(Saved data entries)
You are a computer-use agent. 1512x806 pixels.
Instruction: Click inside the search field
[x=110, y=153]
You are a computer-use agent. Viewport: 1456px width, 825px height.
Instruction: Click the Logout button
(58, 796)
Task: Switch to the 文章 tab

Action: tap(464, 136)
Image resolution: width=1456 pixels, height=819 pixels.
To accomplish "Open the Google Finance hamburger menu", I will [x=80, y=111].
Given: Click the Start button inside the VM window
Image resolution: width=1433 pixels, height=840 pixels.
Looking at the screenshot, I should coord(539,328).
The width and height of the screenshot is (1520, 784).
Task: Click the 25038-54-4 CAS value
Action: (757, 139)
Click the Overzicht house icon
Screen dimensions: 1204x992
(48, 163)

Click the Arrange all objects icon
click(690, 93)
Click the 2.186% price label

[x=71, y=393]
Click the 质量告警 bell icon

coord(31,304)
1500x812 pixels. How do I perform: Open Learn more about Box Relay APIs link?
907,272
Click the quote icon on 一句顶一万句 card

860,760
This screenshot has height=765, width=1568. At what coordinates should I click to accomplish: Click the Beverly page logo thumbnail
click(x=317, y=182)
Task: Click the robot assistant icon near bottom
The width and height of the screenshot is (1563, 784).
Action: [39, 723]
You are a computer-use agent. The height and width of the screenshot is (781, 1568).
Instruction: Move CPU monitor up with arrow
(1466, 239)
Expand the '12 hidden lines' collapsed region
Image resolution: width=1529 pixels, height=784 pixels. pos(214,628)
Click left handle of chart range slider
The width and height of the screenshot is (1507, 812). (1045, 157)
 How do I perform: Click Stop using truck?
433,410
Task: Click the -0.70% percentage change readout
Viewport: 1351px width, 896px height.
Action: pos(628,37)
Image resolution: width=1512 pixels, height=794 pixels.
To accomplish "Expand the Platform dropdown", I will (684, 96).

• _Work to be completed_
Nothing but a number, please, for how many lines of the data hold "agent".

• _Response to the exercise_
3